If your church wants to be better, maybe it should start competing with other churches.

Judging from the reactions I get from some church people after I say that, you’d think I’d suggested adding Justin Bieber to the Holy Trinity.

Some of us have become afraid of the word competition. We think the concept is worldly, even evil. But competition doesn’t need to be a bad thing. At its best, competition can make everyone stronger.

In the church world, fear of competition comes largely from a misconception commonly heard in economics discussions. Some of us think that the number of potential church members in a community make up a pie, and that the size of that pie is fixed. Each church gets a piece of that pie, and the only way to get a bigger piece is to take pie from the other churches.

This simply isn’t so. Here’s why.

In the business world, if a product has reached market saturation, then the pie analogy starts to have some validity. Theoretically, once there are no new customers for a particular type of product, competing vendors are forced to go after each other’s customers to increase their market share.

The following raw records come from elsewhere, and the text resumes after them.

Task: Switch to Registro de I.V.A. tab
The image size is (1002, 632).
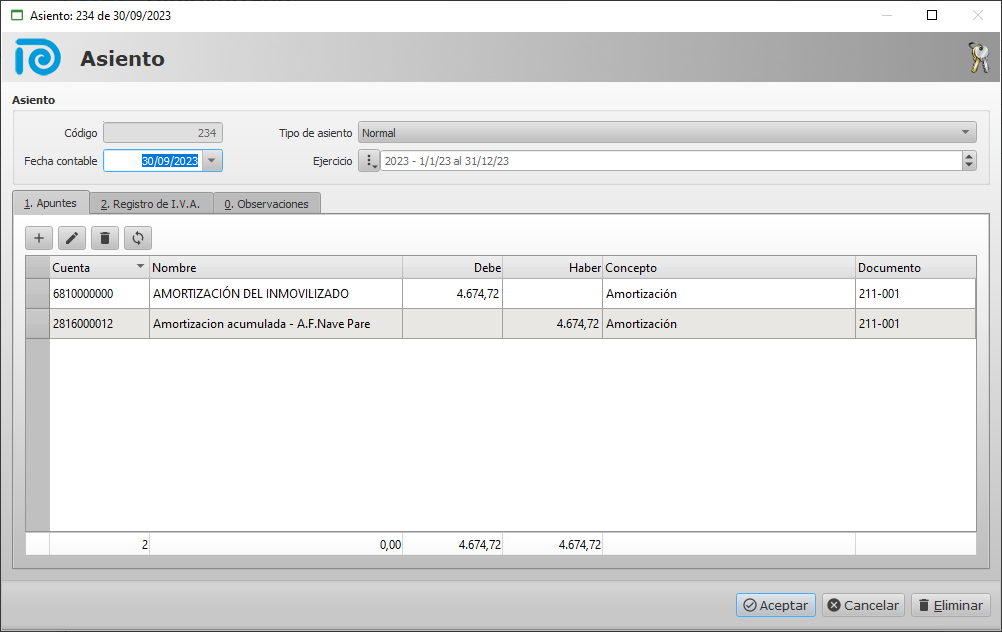Action: point(151,204)
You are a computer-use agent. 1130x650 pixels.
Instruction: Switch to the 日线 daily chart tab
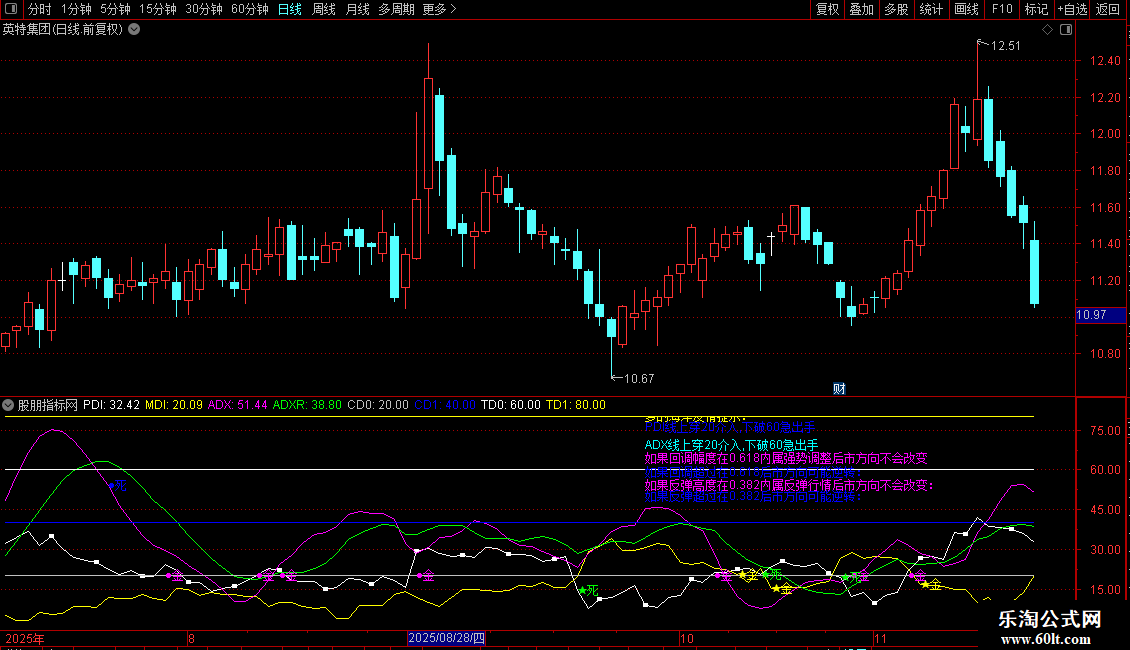coord(290,10)
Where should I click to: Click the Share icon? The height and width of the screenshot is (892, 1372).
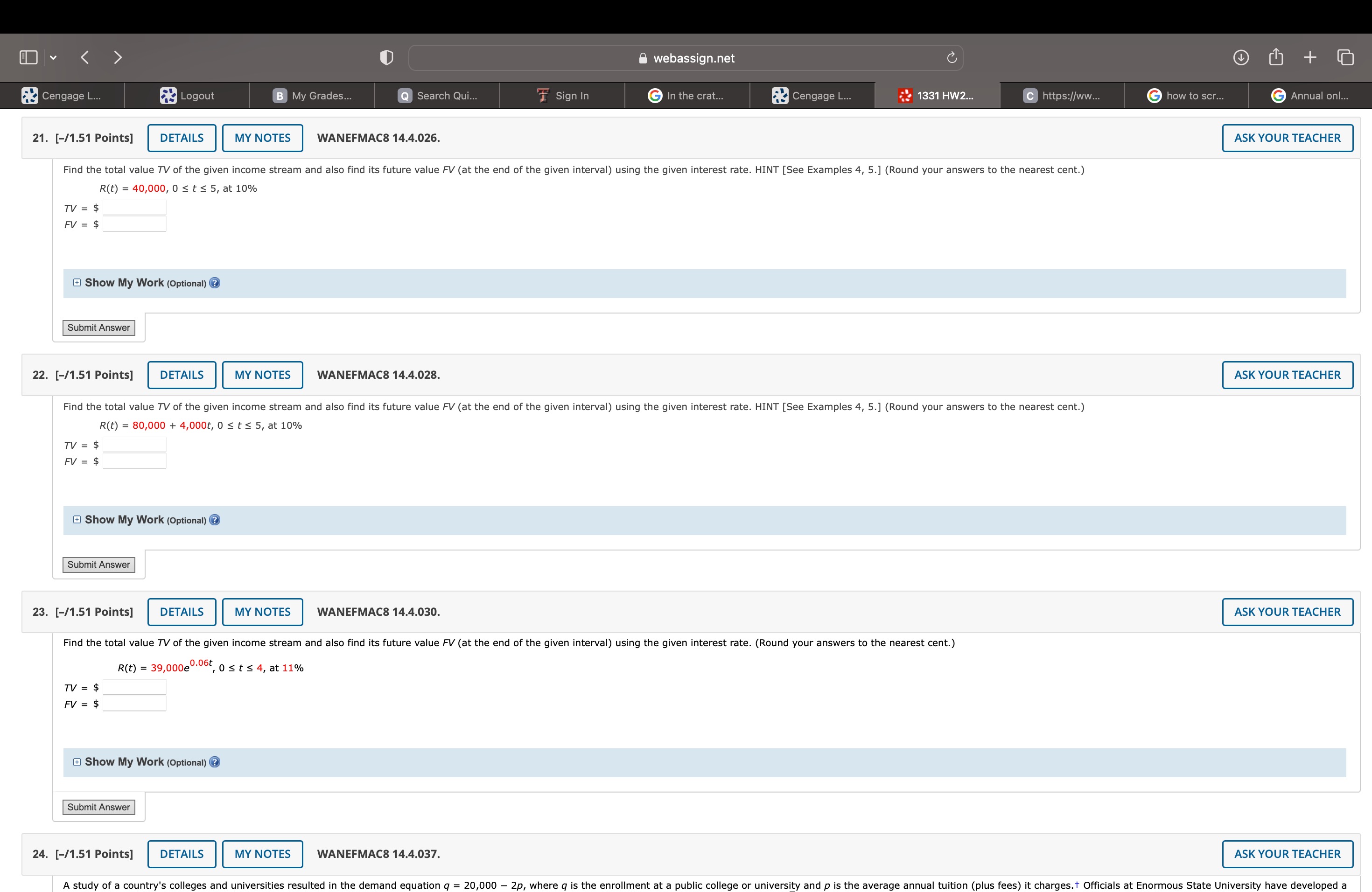point(1276,57)
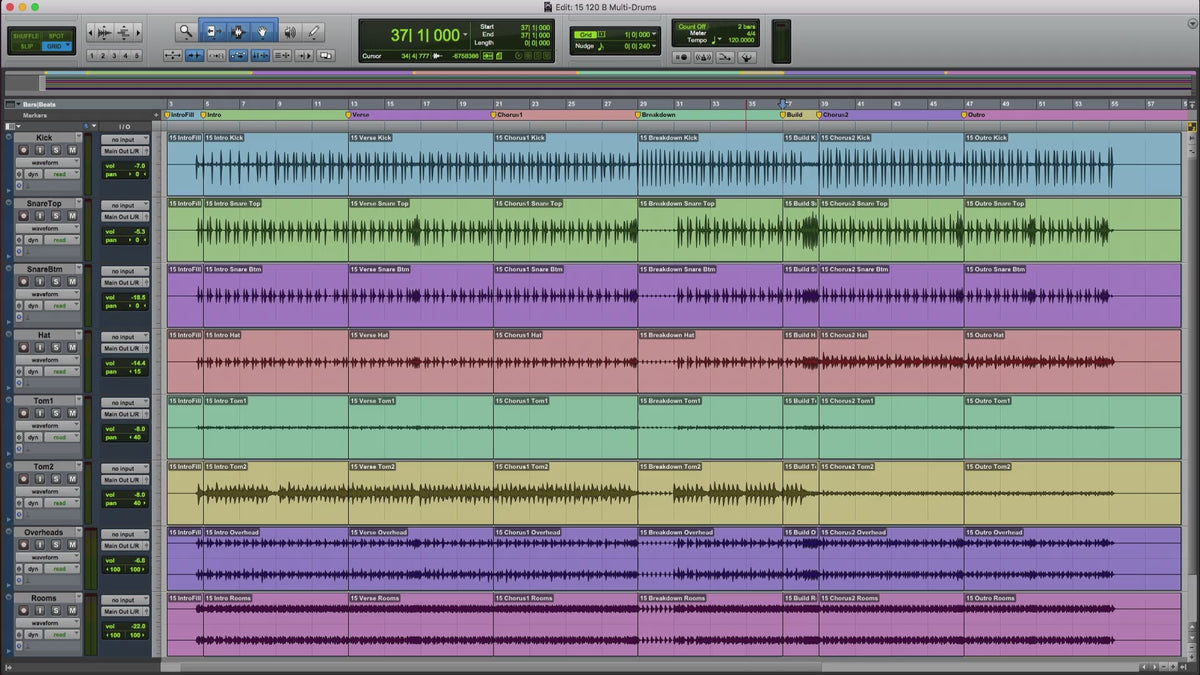This screenshot has width=1200, height=675.
Task: Switch to Shuffle edit mode
Action: pyautogui.click(x=26, y=36)
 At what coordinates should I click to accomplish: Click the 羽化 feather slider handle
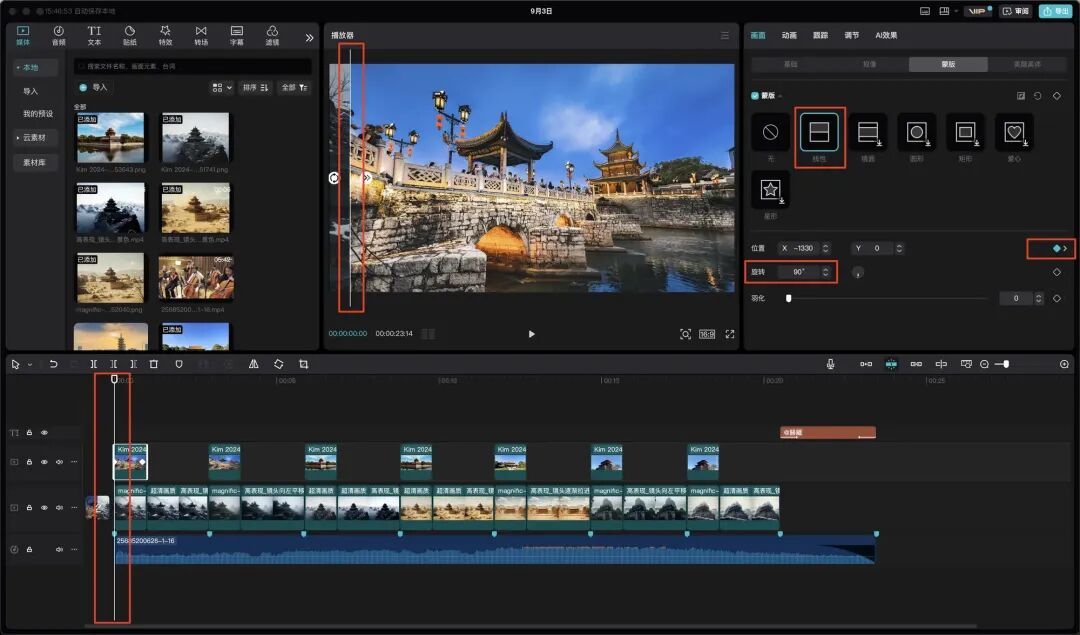click(x=789, y=298)
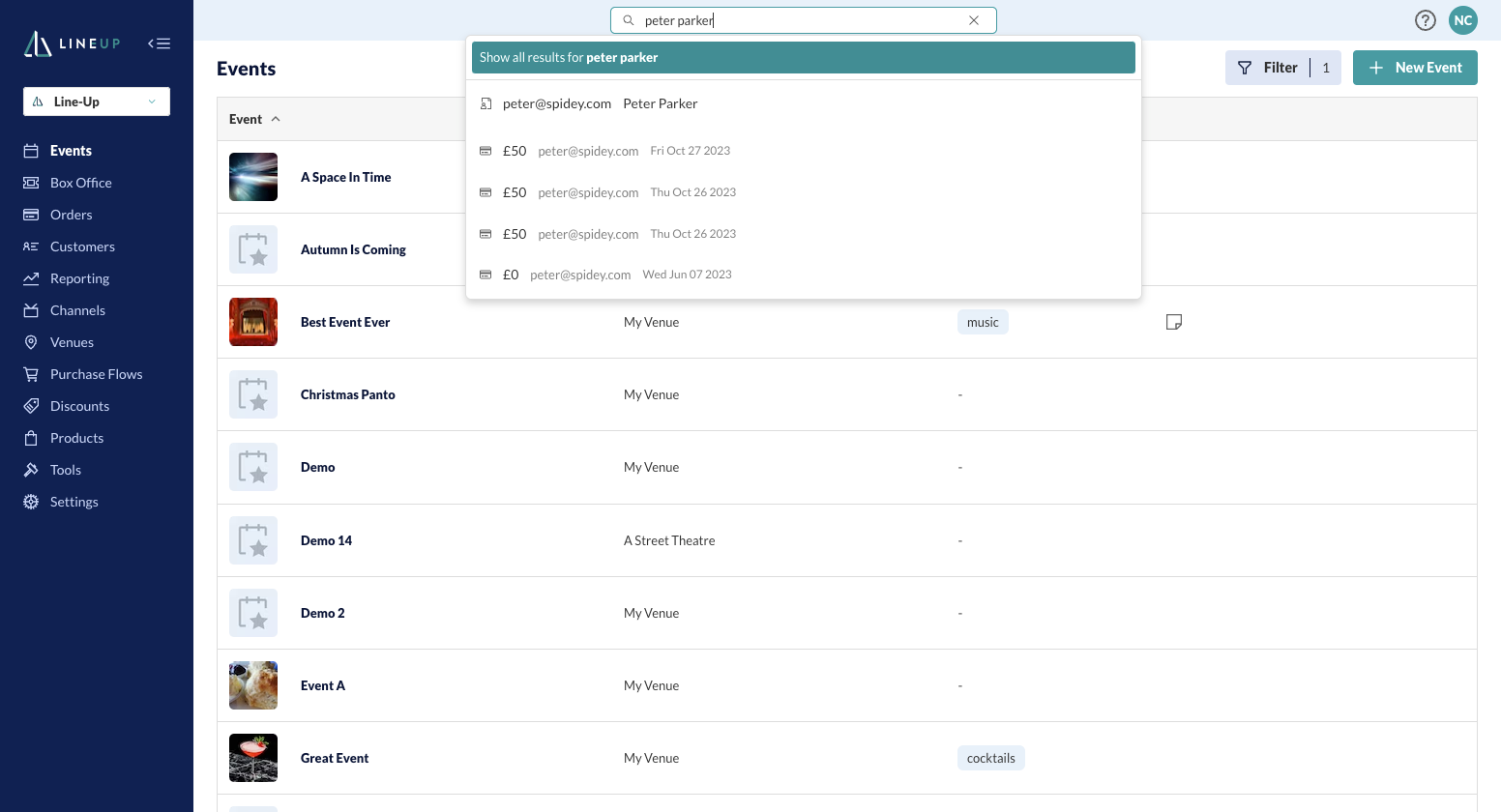Image resolution: width=1501 pixels, height=812 pixels.
Task: Open Box Office from the sidebar
Action: [80, 183]
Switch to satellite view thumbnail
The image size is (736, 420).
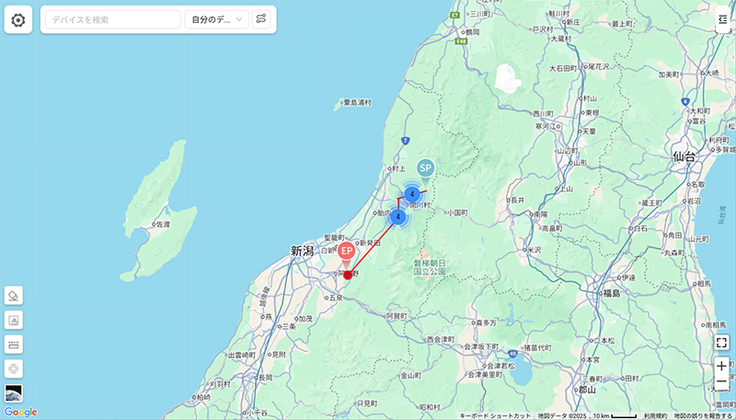pos(14,393)
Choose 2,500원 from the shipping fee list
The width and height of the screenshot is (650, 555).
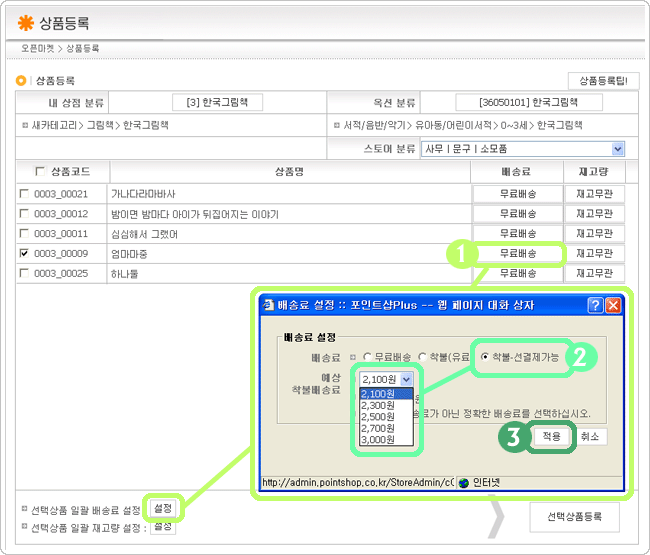tap(379, 416)
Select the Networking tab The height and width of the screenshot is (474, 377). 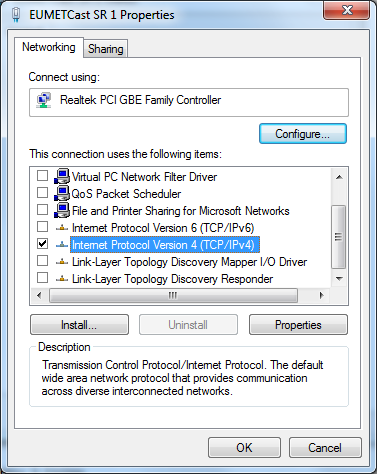coord(49,47)
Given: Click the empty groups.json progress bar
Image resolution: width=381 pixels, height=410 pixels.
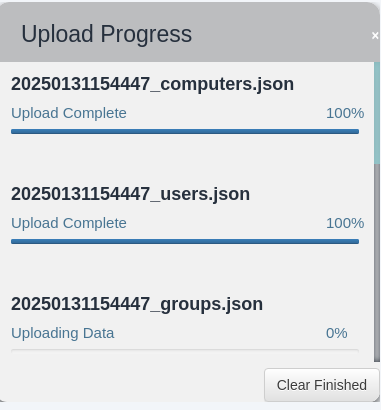Looking at the screenshot, I should coord(185,351).
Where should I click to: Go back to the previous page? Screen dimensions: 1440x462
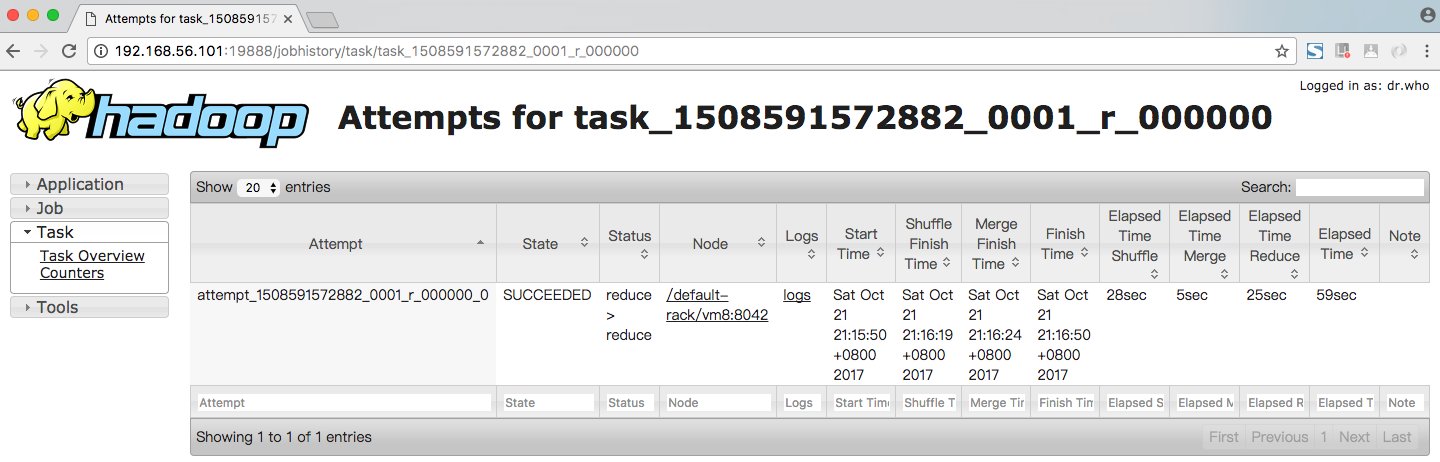(15, 51)
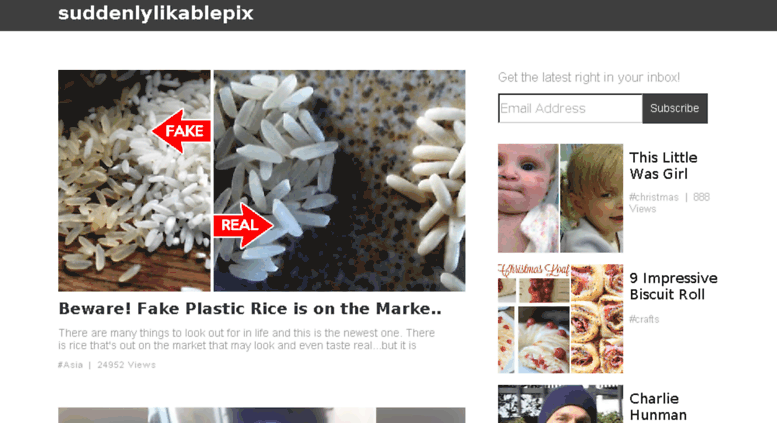Open the Charlie Hunman man photo thumbnail

560,404
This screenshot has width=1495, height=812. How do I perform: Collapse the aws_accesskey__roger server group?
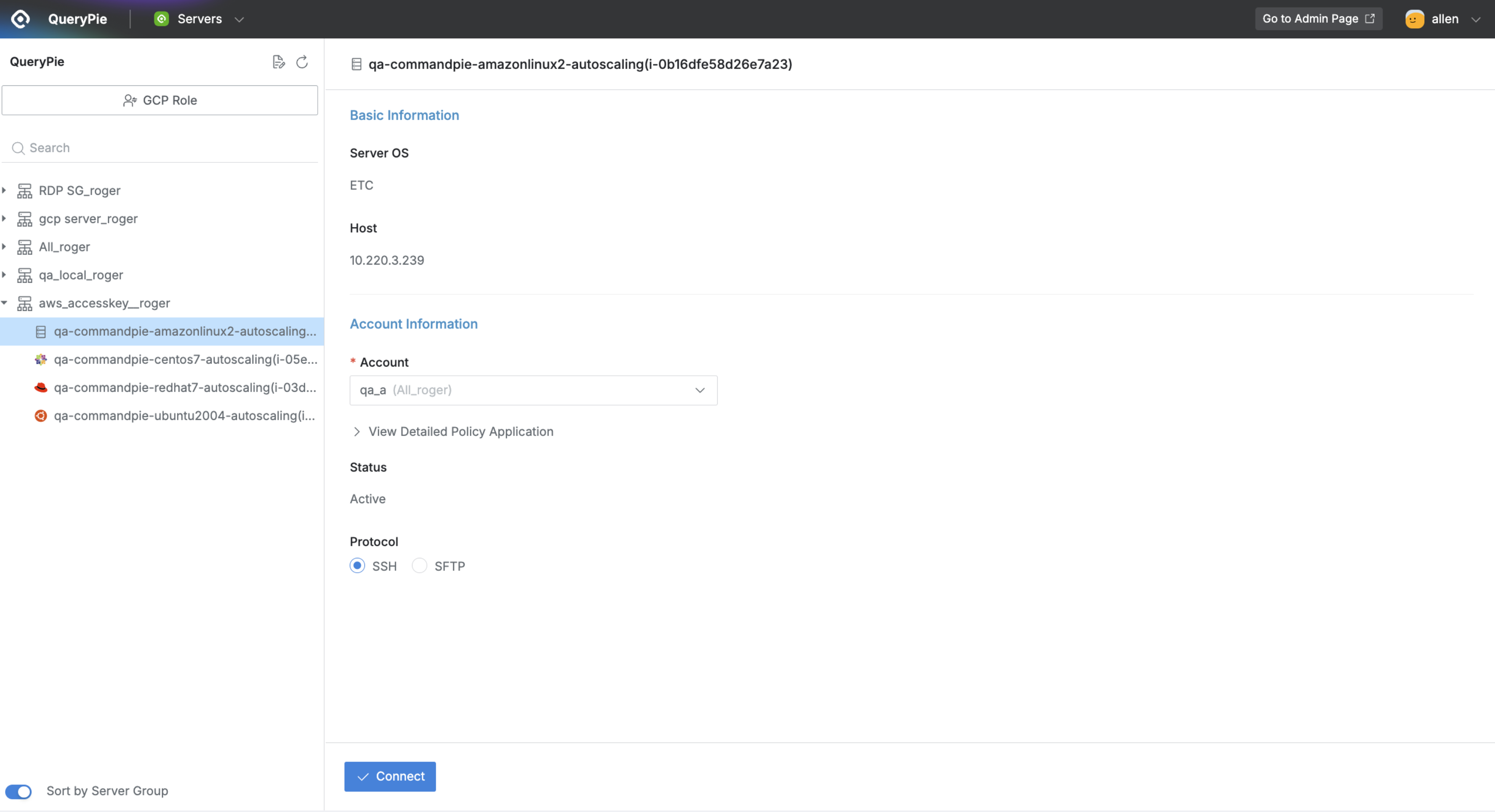[x=5, y=303]
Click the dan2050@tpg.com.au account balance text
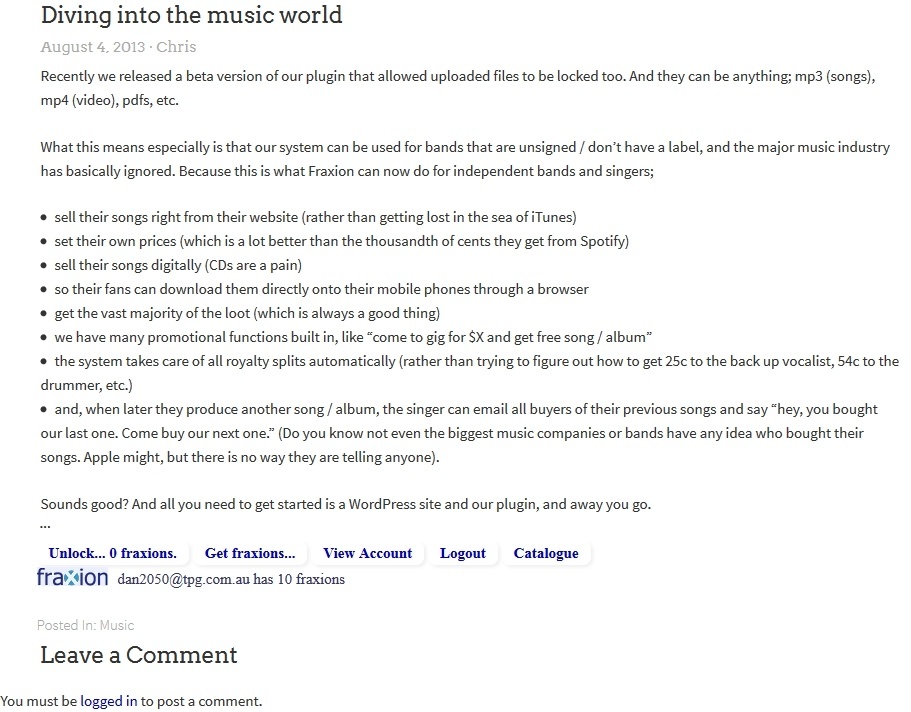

But Christianity is nowhere near market saturation, so churches don’t need to compete for the same people.

The reality, of course, is that a congregation that is effective at attracting the unchurched is also going to occasionally steal a few sheep from the church down the street. This is normal, and it need not be taken personally. There’s a big difference between directly targeting another church’s members and attracting them while trying to reach a different group.

Remember, people in the pews often have the same hang-ups about church as the ones who aren’t already part of a congregation—they just haven’t figured out how to escape yet. There’s no way to attract one group without appealing to the other. 

So what’s the point of competing if it isn’t to destroy the competition?

Well, for one, to raise the bar and improve everyone’s game. Competition can be friendly.

Consider one-on-one basketball. Although you want to win every time you play, if you have half a brain you also want your friend’s game to improve as well. Why? Because that pushes you to continue to raise the level of your game.

Playing against scrubs is good for your ego, but it won’t make you a better basketball player.